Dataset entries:
····················

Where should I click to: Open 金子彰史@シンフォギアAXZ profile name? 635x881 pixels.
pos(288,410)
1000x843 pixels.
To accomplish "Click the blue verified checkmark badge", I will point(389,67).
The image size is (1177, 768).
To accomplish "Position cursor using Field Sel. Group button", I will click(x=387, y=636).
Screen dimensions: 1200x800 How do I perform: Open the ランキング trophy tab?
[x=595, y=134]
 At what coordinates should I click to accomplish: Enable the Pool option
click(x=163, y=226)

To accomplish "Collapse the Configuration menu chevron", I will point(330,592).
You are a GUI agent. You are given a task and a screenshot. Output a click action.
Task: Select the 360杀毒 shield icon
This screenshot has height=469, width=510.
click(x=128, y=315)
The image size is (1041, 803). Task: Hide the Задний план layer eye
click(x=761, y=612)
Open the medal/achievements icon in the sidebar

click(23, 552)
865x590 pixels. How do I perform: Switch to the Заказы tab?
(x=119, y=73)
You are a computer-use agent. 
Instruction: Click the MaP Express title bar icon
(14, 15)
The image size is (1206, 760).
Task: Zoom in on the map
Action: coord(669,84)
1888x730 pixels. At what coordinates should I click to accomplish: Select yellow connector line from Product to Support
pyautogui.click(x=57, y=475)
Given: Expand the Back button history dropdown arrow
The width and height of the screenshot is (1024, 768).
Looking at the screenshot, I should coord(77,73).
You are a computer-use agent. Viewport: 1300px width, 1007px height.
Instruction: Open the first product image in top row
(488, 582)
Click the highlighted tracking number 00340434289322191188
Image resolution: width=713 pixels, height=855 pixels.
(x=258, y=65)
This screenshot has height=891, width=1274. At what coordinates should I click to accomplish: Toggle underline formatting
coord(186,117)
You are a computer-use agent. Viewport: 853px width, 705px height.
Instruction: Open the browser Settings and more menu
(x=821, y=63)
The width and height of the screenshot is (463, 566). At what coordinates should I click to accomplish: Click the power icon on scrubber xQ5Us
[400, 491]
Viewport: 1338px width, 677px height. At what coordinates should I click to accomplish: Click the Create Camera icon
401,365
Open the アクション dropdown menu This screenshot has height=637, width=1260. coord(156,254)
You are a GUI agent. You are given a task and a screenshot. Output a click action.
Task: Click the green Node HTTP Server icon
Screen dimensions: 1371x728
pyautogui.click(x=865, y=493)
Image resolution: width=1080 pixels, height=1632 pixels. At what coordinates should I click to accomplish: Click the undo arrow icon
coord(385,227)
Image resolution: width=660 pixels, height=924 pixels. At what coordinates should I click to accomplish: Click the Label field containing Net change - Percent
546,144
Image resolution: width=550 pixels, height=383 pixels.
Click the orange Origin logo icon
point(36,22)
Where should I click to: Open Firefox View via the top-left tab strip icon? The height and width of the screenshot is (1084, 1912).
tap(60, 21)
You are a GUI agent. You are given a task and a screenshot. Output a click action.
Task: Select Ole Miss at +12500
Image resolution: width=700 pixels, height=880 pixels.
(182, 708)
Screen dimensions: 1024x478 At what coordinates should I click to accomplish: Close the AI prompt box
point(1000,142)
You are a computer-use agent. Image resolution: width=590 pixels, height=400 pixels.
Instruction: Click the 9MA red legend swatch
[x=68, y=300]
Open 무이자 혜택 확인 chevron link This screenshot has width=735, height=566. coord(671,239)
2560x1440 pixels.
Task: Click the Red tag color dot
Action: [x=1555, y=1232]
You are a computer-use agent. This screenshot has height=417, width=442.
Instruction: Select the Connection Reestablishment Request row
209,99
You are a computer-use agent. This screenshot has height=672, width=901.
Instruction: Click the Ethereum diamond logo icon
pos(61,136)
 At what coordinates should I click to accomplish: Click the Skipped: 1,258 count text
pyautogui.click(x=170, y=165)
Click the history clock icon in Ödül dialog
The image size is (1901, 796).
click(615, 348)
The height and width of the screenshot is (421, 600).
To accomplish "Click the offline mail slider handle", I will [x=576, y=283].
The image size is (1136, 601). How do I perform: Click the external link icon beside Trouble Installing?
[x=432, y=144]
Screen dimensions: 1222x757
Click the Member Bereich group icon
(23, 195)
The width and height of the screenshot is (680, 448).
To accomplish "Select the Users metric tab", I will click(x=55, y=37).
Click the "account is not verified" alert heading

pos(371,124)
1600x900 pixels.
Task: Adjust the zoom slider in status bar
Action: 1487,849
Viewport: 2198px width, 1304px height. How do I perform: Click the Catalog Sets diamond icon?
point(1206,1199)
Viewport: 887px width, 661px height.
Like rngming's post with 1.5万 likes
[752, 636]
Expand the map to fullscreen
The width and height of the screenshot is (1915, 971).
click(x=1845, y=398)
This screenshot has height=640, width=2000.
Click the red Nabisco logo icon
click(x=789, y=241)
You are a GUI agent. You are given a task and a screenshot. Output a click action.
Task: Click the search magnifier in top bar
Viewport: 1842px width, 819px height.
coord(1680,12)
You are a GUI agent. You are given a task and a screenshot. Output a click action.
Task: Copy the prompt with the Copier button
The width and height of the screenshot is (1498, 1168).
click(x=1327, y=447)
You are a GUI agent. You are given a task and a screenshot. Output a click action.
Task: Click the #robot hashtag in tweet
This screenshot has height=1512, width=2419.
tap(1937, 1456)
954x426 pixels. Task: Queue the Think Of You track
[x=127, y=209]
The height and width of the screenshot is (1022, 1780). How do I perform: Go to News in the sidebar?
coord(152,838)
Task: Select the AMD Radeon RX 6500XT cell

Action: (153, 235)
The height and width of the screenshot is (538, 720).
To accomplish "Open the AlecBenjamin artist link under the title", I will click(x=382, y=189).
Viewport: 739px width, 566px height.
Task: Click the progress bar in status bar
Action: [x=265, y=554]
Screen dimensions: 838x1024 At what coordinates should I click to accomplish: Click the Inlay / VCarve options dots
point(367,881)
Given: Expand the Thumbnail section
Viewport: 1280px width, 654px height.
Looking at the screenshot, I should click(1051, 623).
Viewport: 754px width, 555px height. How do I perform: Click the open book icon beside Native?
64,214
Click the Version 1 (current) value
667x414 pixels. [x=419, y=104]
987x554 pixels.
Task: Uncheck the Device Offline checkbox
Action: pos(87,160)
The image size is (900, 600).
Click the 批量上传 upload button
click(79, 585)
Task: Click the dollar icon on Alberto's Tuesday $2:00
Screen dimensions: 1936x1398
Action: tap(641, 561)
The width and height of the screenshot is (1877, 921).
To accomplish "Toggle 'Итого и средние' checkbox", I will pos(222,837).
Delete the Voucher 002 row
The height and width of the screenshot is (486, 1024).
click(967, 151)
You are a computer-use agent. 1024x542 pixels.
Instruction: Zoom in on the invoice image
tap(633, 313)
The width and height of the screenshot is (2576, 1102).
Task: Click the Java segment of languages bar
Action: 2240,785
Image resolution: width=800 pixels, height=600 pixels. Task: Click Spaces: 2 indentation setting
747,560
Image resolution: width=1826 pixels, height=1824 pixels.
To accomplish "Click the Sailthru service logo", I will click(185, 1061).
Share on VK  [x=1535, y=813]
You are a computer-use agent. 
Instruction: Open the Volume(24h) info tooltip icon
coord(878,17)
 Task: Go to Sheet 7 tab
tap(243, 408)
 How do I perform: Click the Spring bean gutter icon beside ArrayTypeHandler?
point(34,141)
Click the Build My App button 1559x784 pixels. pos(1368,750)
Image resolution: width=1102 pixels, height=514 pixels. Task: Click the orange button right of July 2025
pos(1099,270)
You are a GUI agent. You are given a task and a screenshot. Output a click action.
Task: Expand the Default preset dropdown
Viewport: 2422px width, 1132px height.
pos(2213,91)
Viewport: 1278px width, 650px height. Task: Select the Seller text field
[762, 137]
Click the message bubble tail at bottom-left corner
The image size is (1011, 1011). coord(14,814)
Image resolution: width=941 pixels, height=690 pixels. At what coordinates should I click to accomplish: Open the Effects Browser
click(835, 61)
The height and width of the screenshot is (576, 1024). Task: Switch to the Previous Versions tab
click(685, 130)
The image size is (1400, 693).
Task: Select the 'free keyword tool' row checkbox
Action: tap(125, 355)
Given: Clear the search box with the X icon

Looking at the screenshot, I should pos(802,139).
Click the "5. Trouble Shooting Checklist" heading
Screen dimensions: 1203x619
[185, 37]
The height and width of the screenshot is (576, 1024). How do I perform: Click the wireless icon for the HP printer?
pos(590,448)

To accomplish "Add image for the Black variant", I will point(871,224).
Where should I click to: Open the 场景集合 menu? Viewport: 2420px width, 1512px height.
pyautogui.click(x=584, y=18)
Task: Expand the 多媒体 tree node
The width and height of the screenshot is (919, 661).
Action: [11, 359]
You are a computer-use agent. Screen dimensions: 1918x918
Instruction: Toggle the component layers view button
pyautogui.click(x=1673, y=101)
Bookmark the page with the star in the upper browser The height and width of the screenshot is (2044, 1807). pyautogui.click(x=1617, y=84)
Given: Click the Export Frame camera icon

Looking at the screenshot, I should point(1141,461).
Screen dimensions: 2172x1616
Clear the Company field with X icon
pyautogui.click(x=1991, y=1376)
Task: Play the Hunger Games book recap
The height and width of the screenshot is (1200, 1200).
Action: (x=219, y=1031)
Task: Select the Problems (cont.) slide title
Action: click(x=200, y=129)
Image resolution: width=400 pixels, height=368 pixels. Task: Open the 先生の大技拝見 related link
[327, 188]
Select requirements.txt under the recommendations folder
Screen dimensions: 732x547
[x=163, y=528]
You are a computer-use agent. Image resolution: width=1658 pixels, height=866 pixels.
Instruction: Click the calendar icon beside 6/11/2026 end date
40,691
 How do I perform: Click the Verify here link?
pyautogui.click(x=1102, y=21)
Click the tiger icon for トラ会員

····················

[EXERCISE] List every line of the records above that contains the word "arrow", copying each line in full.

[SOLUTION FOR THIS PROBLEM]
Given: Expand the Back button history dropdown arrow
Image resolution: width=1080 pixels, height=1632 pixels. At what coordinates should I click to accomplish: Click the undo arrow icon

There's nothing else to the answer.